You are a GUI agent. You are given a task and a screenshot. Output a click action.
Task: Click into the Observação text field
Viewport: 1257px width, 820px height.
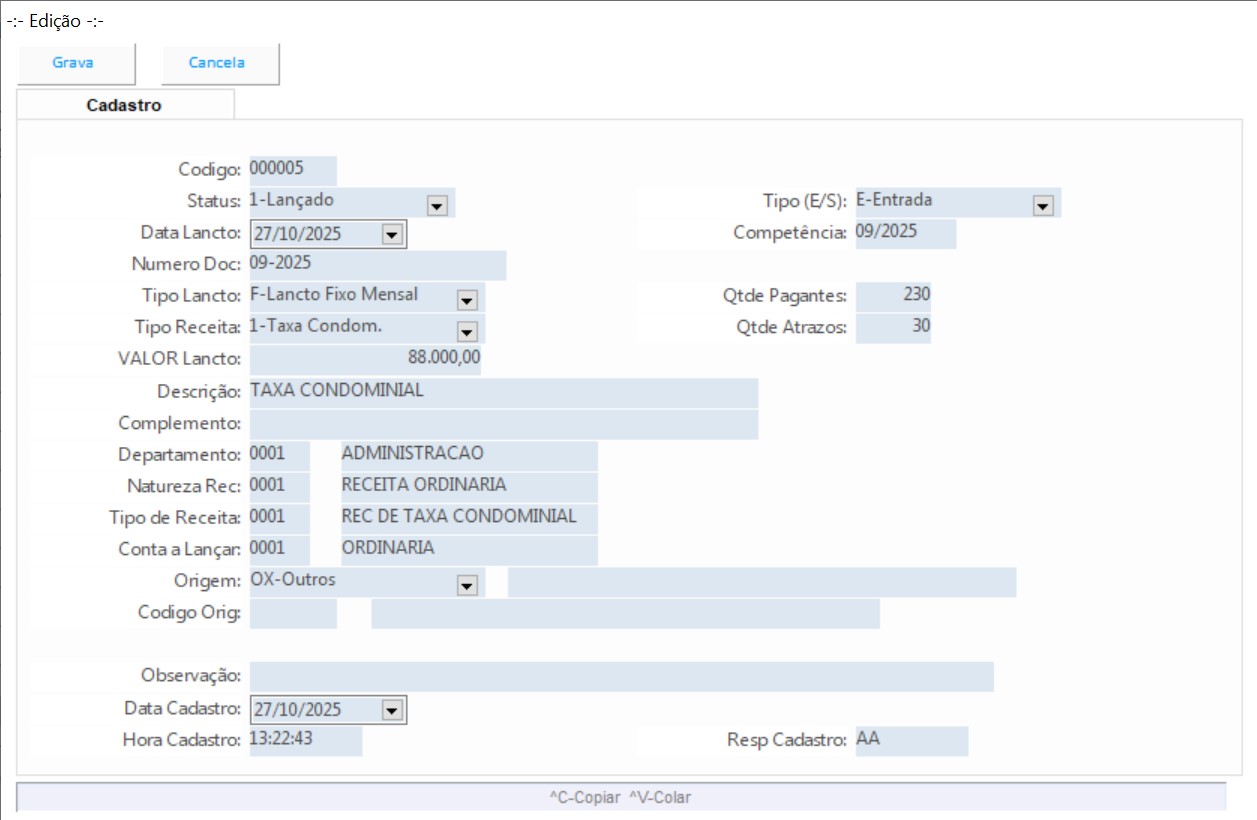[621, 676]
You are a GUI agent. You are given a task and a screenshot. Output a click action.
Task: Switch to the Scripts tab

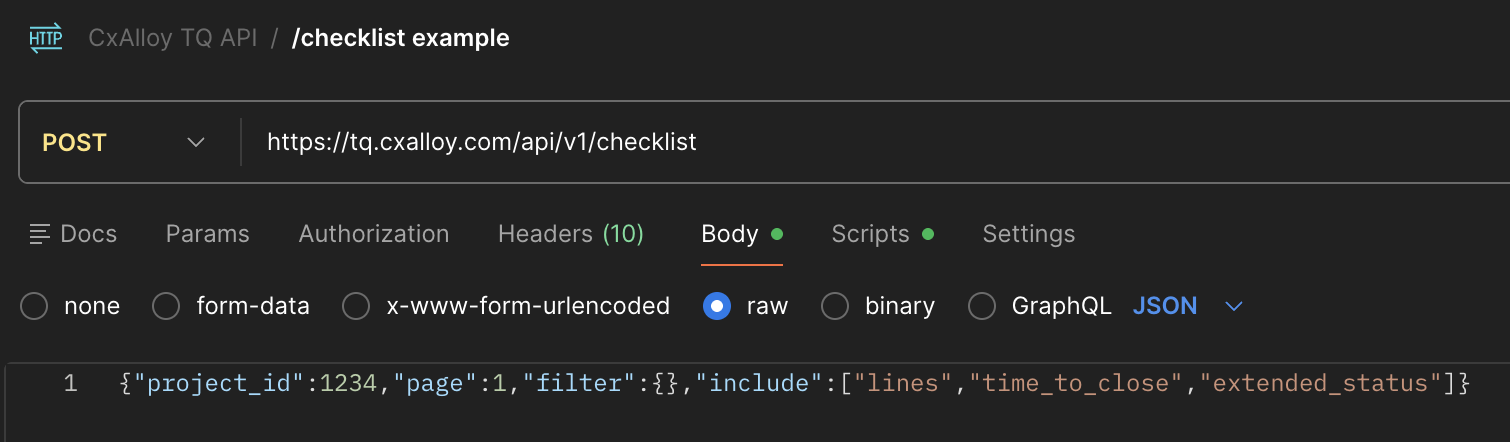click(870, 235)
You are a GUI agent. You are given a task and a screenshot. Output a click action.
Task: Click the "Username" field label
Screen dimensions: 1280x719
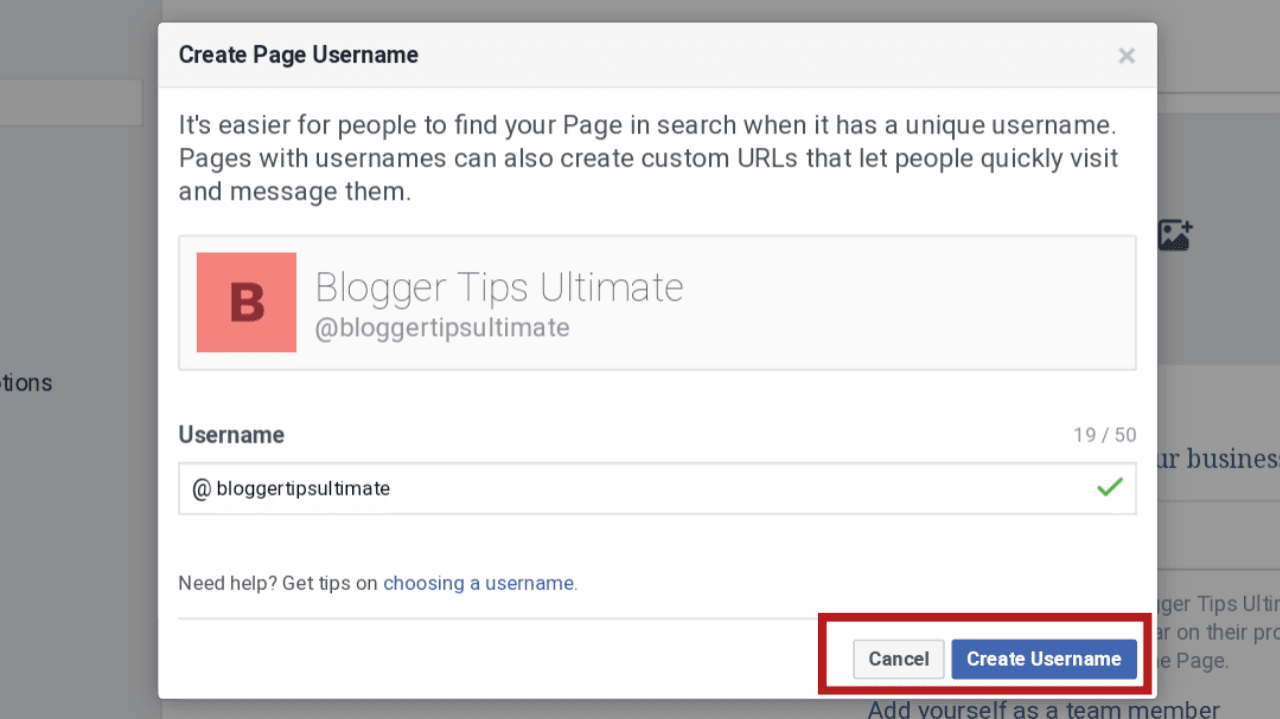point(231,435)
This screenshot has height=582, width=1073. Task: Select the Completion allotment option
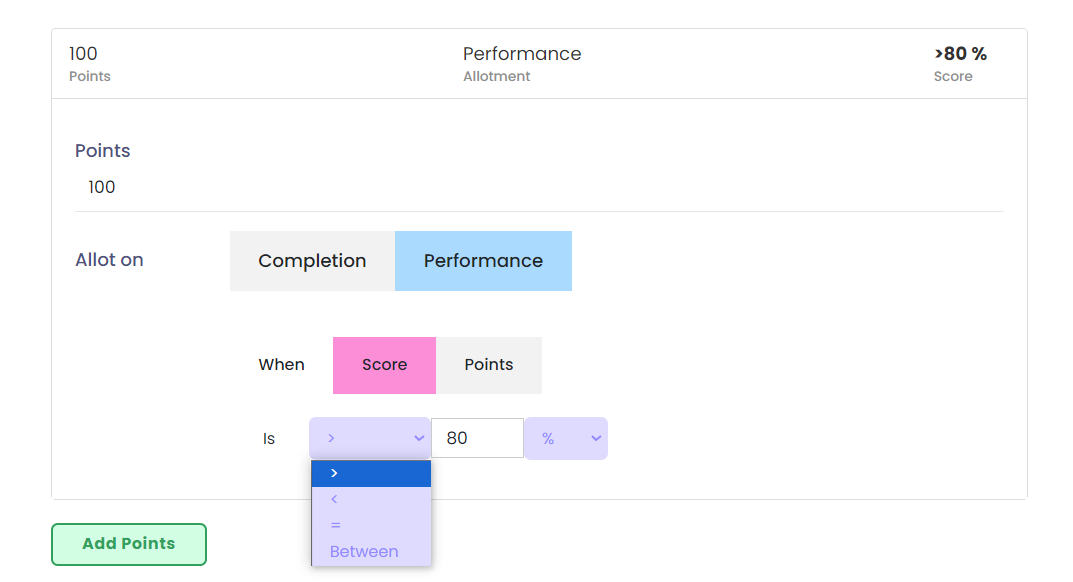[x=312, y=261]
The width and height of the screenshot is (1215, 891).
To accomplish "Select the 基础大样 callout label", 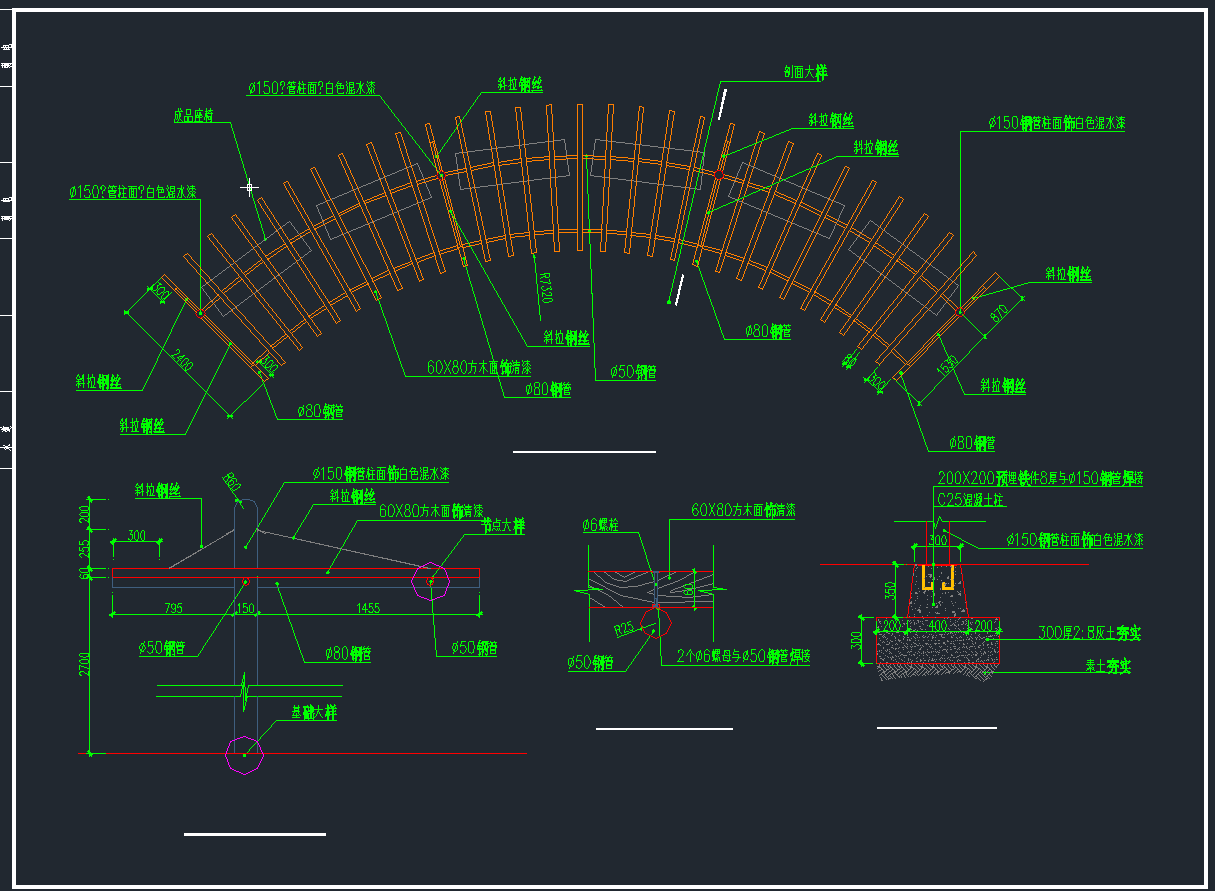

□ □ □ □ □ □ □

What to work on: The answer must be an exact copy of the records, with no pictures in it.

Solution for this exercise:
You are a GUI agent. You are given a task and a screenshot. Output a click action.
Task: Click into the Observação text field
Viewport: 1257px width, 820px height.
[621, 676]
You are a GUI agent. You are given a task and a screenshot. Output a click action.
Task: Switch to the Scripts tab

click(870, 235)
You are a GUI agent. You are given a task and a screenshot. Output a click action.
Task: Click the "Username" field label
Screen dimensions: 1280x719
point(231,435)
This screenshot has height=582, width=1073. Task: Select the Completion allotment option
[x=312, y=261]
The width and height of the screenshot is (1215, 891).
To accomplish "Select the 基础大样 callout label", 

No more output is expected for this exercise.